From 2008 to 2014, the U.S. Army Corps of Engineers Galveston District implemented $4.4 million in interim risk reduction measures (at Addicks and Barker dams) to address deficiencies until long-term solutions could be identified and executed. In 2014, staff completed a Dam Safety Modification Study to evaluate long-term repairs and address issues associated with the dams. Staff presented this information during a public meeting October 29 at Bear Creek Community Center in Houston to discuss these plans and gather feedback. Construction is scheduled to begin May 2015 with an estimated completion date of 2019.

==Benefits==
It is estimated the Addicks and Barker Reservoirs, along with other federal construction projects on Lower Buffalo Bayou and its tributaries, will prevent average annual flood damages of $16,372,000 to the city of Houston. Addicks and Barker provide no flood reduction benefits to properties upstream of the dams and reservoirs.

==Government-Induced Flooding and Ensuing Litigation==
During and after Hurricane Harvey, 7,000 acres of private upstream land was deliberately submerged by the U.S. Army Corps of Engineers operation of the Addicks and Barker dams and reservoirs. In response, upstream property owners filed a series of lawsuits in The U.S. Court of Federal Claims (CFC) seeking to hold the U.S. government liable for the induced flooding under the “takings clause” of the Fifth Amendment.

Given the large number of lawsuits, the CFC decided to handle the cases as a group by using case management methods commonly employed in multi-district litigation. To that end, and after considering hundreds of applications, the CFC appointed attorneys Armistead "Armi" Easterby, Daniel Charest, and Charles Irvine to serve as Co-Lead trial counsel for upstream plaintiffs. The CFC also selected 13 property owners for a bellwether trial to determine causation and liability issues common to the Upstream property owners.

Federal Claims Judge Charles Lettow presided over the May 2019 liability trial, which was held in Houston, Texas. On December 17, 2019, the CFC held that the upstream flooding constituted a Fifth Amendment taking. The decision detailed how U.S. government officials knowingly and intentionally imposed flooding on upstream private property, and that the victims living near the federally owned reservoirs did not know their property was in a federal flood-control project's reservoir flood pool. During trial, government lawyers stated this litigation is the largest Fifth Amendment “takings” case in United States history.
===
Work task A: Please write out the stretch of the Addicks and Barker dams text from "From 2008 to" through "date of 2019.", unchanged.
Work task B: In the Addicks and Barker dams text, who presided over the May 2019 liability trial?

Data extracts:
===
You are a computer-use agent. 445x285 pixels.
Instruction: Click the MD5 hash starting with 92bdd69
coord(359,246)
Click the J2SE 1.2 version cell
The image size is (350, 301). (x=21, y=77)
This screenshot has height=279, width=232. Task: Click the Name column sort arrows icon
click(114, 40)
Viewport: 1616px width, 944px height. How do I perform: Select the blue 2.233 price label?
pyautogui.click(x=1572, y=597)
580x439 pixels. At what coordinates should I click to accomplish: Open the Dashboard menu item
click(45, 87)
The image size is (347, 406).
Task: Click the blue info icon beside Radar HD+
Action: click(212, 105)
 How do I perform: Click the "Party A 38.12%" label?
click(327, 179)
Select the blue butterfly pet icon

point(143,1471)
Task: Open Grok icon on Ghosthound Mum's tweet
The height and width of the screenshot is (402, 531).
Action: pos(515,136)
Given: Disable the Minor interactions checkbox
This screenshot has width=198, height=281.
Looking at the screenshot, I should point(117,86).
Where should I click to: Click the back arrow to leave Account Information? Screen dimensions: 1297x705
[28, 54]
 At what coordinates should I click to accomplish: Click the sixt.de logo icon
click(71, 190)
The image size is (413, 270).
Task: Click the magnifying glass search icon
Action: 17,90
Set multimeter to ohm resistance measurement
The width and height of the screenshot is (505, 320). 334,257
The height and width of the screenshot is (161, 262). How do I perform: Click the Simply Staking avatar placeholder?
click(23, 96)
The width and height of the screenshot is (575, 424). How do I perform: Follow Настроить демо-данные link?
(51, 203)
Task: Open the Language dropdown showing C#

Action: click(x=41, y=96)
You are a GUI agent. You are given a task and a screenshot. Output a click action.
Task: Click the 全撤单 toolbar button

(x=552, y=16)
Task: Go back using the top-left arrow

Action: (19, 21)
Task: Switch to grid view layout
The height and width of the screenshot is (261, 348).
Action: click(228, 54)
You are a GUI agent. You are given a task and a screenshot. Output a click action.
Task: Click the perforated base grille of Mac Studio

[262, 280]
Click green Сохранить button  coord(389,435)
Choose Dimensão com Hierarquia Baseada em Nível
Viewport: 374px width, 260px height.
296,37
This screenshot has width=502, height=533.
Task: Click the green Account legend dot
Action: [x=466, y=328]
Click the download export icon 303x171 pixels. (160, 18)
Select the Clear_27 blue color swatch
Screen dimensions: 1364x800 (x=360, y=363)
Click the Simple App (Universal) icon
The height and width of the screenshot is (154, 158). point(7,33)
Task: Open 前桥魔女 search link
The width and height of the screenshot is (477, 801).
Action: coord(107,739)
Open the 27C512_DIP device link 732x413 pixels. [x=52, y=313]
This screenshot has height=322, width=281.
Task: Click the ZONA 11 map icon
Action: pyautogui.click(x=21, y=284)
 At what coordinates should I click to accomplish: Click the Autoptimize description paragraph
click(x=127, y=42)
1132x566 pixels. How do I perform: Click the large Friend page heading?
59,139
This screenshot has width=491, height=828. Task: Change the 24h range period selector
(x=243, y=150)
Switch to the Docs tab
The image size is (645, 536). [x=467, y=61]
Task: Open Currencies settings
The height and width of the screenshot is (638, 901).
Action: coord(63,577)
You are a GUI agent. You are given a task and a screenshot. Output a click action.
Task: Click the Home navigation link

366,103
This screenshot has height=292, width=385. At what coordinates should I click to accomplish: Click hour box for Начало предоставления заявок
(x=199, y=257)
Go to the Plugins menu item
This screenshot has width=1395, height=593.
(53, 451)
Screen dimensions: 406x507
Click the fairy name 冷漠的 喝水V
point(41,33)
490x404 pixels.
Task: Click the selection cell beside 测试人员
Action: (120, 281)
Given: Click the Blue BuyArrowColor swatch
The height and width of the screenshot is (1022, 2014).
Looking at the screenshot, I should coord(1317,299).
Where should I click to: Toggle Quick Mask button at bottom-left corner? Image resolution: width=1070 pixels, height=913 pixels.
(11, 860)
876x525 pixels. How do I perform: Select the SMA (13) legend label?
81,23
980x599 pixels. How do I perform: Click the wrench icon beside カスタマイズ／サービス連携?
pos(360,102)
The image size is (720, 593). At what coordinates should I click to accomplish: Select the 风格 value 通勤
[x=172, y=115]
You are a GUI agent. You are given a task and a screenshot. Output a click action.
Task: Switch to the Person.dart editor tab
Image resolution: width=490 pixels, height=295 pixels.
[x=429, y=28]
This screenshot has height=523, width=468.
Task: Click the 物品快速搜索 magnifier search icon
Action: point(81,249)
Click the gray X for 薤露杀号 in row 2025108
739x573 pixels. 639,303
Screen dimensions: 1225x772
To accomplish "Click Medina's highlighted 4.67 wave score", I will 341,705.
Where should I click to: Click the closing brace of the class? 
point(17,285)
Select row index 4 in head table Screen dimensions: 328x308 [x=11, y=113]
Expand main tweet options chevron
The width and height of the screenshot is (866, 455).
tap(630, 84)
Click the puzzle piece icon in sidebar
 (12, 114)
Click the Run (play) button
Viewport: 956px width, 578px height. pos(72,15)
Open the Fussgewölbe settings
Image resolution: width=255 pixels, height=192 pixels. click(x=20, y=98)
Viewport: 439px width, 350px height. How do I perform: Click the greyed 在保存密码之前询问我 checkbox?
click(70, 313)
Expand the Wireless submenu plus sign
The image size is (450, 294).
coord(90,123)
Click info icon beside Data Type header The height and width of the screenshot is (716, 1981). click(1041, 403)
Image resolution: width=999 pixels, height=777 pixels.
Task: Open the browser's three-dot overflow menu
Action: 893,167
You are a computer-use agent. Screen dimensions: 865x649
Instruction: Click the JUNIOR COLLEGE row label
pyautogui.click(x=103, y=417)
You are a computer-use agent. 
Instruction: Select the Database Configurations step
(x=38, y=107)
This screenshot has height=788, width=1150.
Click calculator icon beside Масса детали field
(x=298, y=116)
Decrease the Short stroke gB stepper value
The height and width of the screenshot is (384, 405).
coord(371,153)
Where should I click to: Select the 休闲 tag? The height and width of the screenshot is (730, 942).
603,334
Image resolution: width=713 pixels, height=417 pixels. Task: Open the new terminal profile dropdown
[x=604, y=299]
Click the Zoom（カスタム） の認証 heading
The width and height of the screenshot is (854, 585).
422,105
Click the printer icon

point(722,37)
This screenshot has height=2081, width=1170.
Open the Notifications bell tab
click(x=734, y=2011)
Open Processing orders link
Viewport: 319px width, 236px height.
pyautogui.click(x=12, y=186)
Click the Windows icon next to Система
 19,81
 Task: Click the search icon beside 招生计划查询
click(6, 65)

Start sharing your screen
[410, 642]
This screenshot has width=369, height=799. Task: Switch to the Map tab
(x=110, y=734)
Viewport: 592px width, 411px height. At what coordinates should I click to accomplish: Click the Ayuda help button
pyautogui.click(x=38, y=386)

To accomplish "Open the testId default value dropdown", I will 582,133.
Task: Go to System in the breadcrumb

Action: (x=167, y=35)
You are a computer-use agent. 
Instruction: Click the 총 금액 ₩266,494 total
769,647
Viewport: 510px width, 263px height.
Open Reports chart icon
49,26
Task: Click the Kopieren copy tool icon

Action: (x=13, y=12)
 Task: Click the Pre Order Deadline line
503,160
===
Your response A:
From 2008 to 2014, the U.S. Army Corps of Engineers Galveston District implemented $4.4 million in interim risk reduction measures (at Addicks and Barker dams) to address deficiencies until long-term solutions could be identified and executed. In 2014, staff completed a Dam Safety Modification Study to evaluate long-term repairs and address issues associated with the dams. Staff presented this information during a public meeting October 29 at Bear Creek Community Center in Houston to discuss these plans and gather feedback. Construction is scheduled to begin May 2015 with an estimated completion date of 2019.

Your response B: Federal Claims Judge Charles Lettow.